**PAGE EXCERPT**

▼▼▼

Opera have announced the release of Opera 10 Beta. New engine, new features, but I'm more concerned about where Opera 10 fits into Opera's history, and certainly their future. Opera have never made any massive strides in marketshare and is Opera 10 really going to change any of that? Read More to find out.

Software is an intensely complicated thing, design has to bubble up right from the bottom, enthused with each person’s passion for doing the best they possibly can. Some software just smells of bored people stuck in a 9–5 and some software simply pops with joy at being alive.

Because software comes from people with differing backgrounds, differing goals and differing skill-sets, it can be said that software comes in different flavours. We may all think that arguing the specifics of one browser being better than the other is all so very important, but we are no better off than children arguing over which ice cream flavour is the best, or if tyrannosaurus-rex is better than stegosaurus.

▲▲▲

**EXERCISE GOAL**
From the Opera 10 Beta excerpt, transcribe the text between "Opera have announced" and "at being alive.", inclusive.

**DATA EXCERPT**
▼▼▼

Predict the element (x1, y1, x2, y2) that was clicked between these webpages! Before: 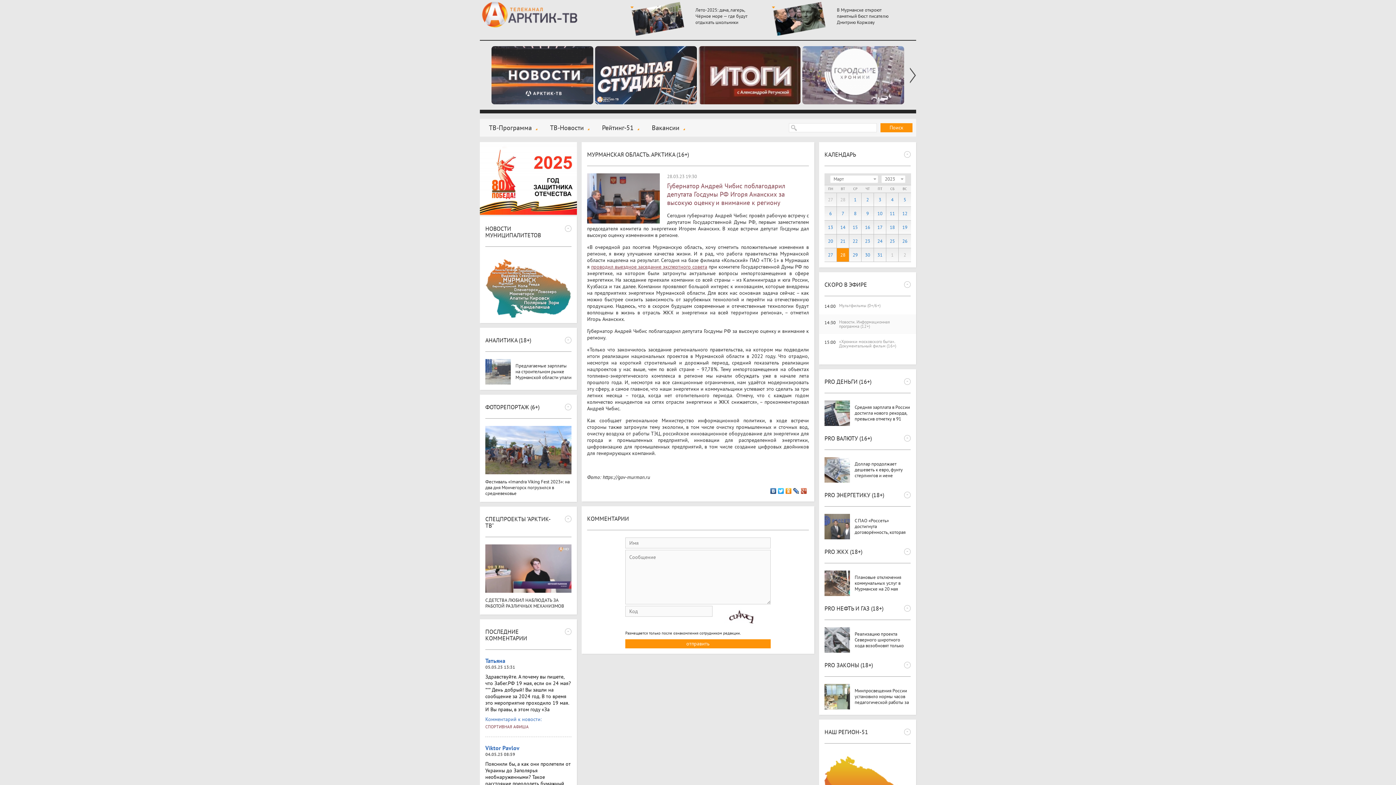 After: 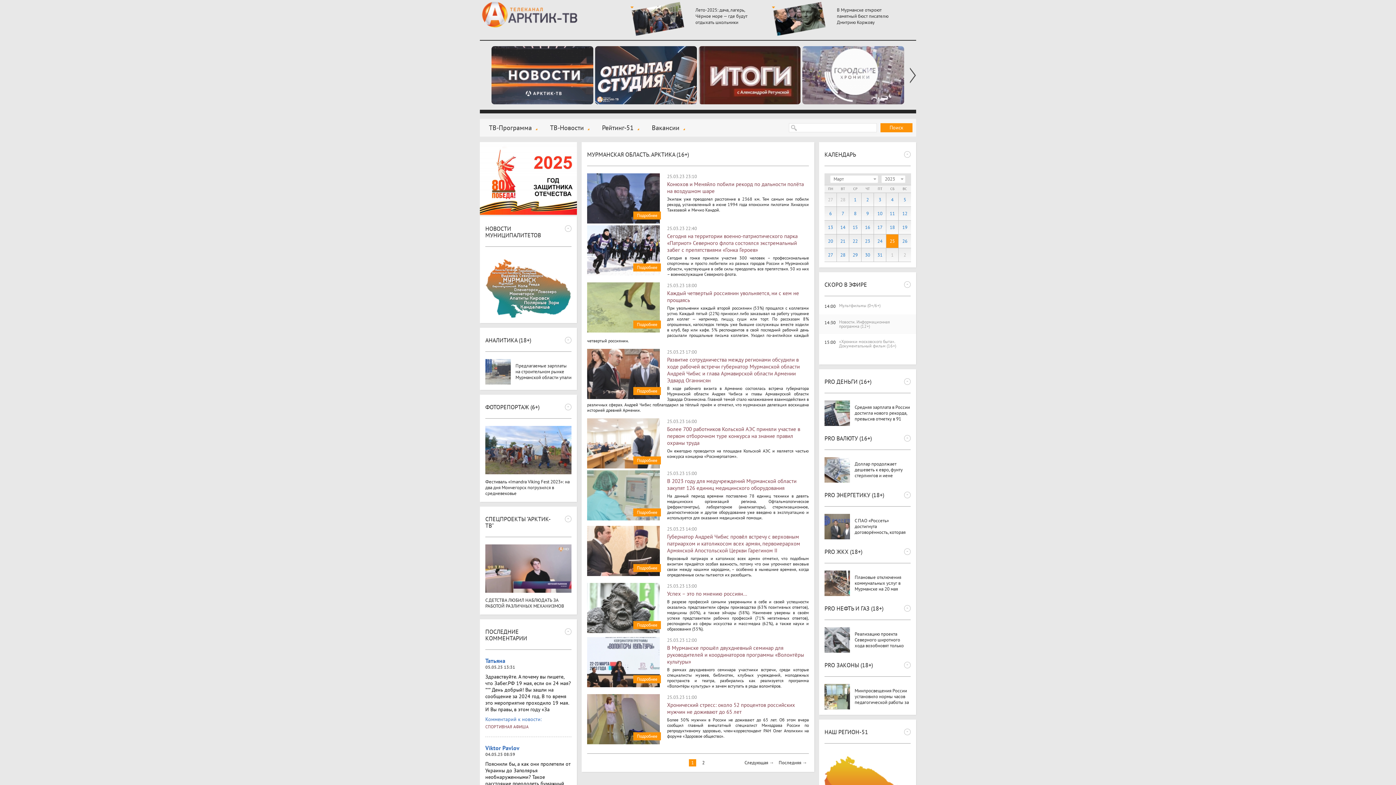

▲▲▲

**RESULT OF THIS EXERCISE**
Opera have announced the release of Opera 10 Beta. New engine, new features, but I'm more concerned about where Opera 10 fits into Opera's history, and certainly their future. Opera have never made any massive strides in marketshare and is Opera 10 really going to change any of that? Read More to find out.

Software is an intensely complicated thing, design has to bubble up right from the bottom, enthused with each person’s passion for doing the best they possibly can. Some software just smells of bored people stuck in a 9–5 and some software simply pops with joy at being alive.